Monday, October 4, 2010


PANTS ON FIRE: In the wake of County Attorney Al Castillo’s performance in requesting the council go into executive session to discuss the ordinance banning plastic bags last Wednesday things have became curiouser and curiouser over the weekend.

As we noted last week on Wednesday and Friday Castillo told the council that, despite the fact that the ordinance had been passed about a year ago, the Department of Public Works (DPW) had not even begun to promulgate Chapter 91 administrative rules (ad rules) because they- and he- were confused about the “intent” of the ordinance.

He also told them apparently after doing their due diligence the DPW found there were no bags in existence that fit the requirements that “no fossil fuel polymers” be used in manufacturing them.
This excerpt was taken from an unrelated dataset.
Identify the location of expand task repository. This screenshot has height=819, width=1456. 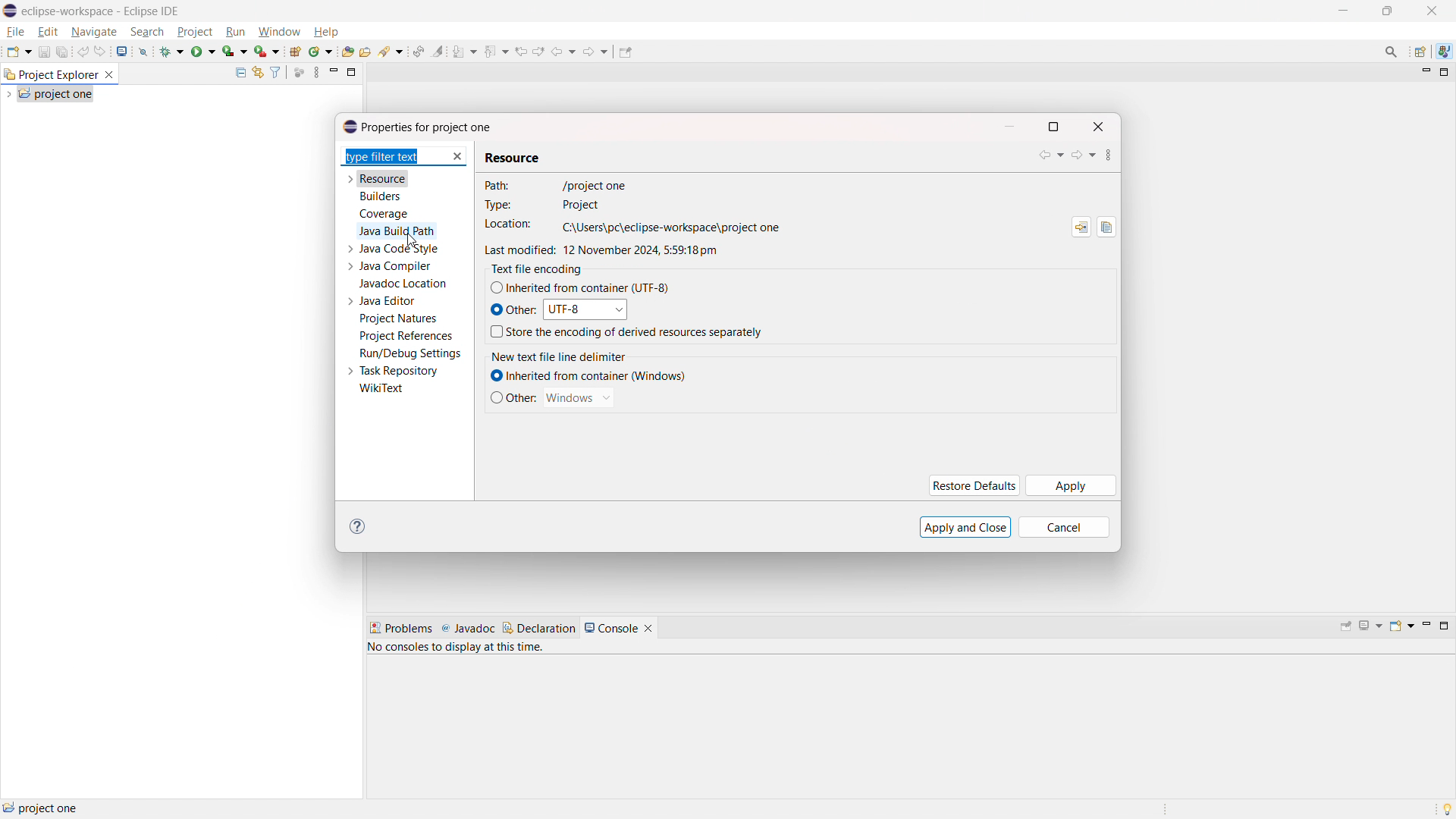
(349, 372).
But late Friday, an email showed up in the inbox of one of those most active in the passage of the bill with a brand new informational county web page containing a draft of those very rules which were supposedly nonexistent.
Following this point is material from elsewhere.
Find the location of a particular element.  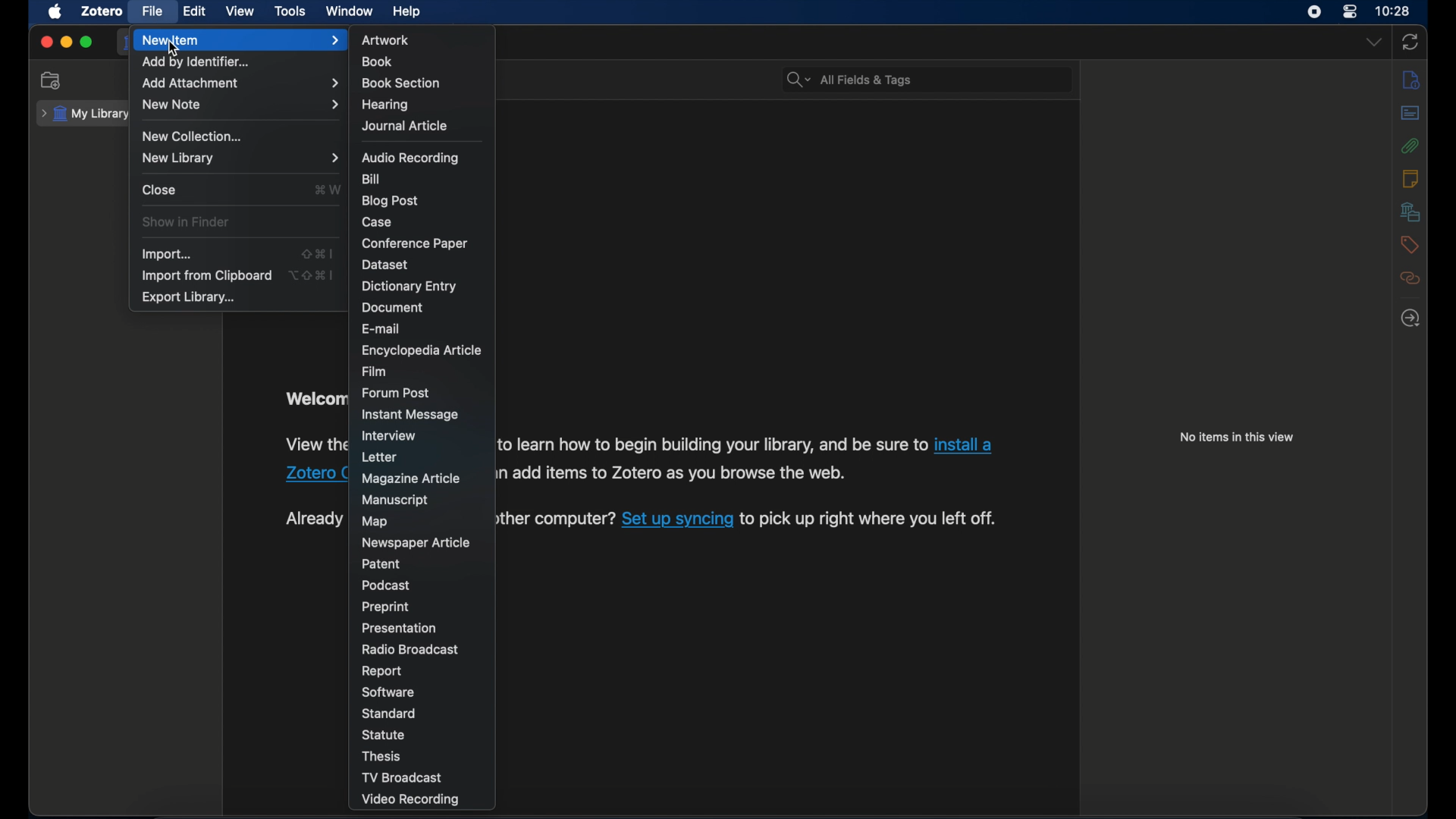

Brad Parson, who worked diligently with others to pass the bill last year, said he had run into Mayor Bernard Carvalho’s assistant Beth Tokioka after the council meeting and asked about the rules and apparently, in response, she sent him a link to the brand new country web page containing a copy of the ordinance, the ad rules and the public hearing notice for the bill.

The rules were either done in one night by Menehunes or more likely existed despite Castillo’s assurance they didn’t exist.
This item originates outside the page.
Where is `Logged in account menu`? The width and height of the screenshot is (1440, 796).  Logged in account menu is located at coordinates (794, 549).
The rules do contain a “list” of acceptable plastic bags under which is printed the word “none”. They also have a section describing a process for submission by merchants of bags for testing to see if they comply.

But the contention that there are no bags being made today that do not contain fossil fuel polymers and in fact that they had checked, seemed a little too pat an answer for Parsons who got busy over the weekend to see if it was true.

It didn’t take him long to find at least one called the “Naturtech Nature Bag” from Northern Technologies Industrial Corp (NTIC) out of Minnesota that thus far appears meets the standard in addition to others that may.

Parsons, a meticulous researcher, is still on the case today to verify the claims made by NTIC as well as others.

But one thing was becoming apparent to Parsons as he did his inquiry- that no one else had asked questions of these manufacturers that he found on-line.

As anyone who has done any research knows- especially in the on-line age- when you start nosing around you will find the fingerprints of anyone who did the same research before you. But Parsons says that so far he seems to be asking questions of the various manufacturers that haven’t been asked before, possibly due to the unique nature of the Kaua`i ordinance.

Another problem with the administration’s whole approach to the implementation is that the notice of public hearing for the rules is being held the very day Ordinance 885 goes into effect, January 11, 2011. That apparently “builds in” a delay in implementation between when the old bags become illegal and when stores can know what bags to use, if any- or even worse, submit one for testing and wait until the results come back- and then order and receive them.

And, in typical “fire ready aim” county manner, they have scheduled a series of three “public information meetings” on October 25 and November 4 and 8, however they are all being held from 10:00 am to 11:00 am for some reason.

The answer to the question as to what “information” is to be disseminated if the rules have yet to be finalized through a public hearing isn’t apparent... unless of course the public hearing is actually superfluous and it doesn’t really matter to them what the public says.

The whole thing is up for discussion this Wednesday at the meeting of the council’s Public Works and Energy Committee where Chair Tim Bynum is “requesting the Administration's presence to discuss Ordinance No. 885, relating to Plastic Bag Reduction.”

In addition there is another request on the agenda from Castillo to go behind closed doors to discuss some kind of “liability” with the council.

Whatever the outcome, one extremely troublesome issue with Castillo’s approach is in his contention that without knowing the council’s “intent” it is impossible to know what to put into the ad rules.

This isn’t the first time that Kaua`i CAs have decided that they need to “interpret” ordinances rather than relying on the plain reading of the law. The same has happened in the Board of Ethics brouhaha over the plain reading of the charter and how it conflicts with the rules of the BOE because someone decided to “interpret” the plain meaning of the charter... interpreting the plain reading out of existence, as it were.

The ordinance is plain- if a bag that meets the criteria exists, it is permissible, If not it isn’t and people must use paper or preferable reusable canvas bags, as is stated in the “purpose” section of the bill that became Ordinance 885.

The reality is that there are only 18 jurisdictions that have any plastic bag bills and the one on Kaua`i is unique in allowing only those that contain no petroleum products. In doing so we are leading the way in providing the industry with the impetus to manufacture them so that other jurisdictions will be able follow in our steps.

But apparently there are bags that meet out standards if the DPW gets off their butts and looks for them.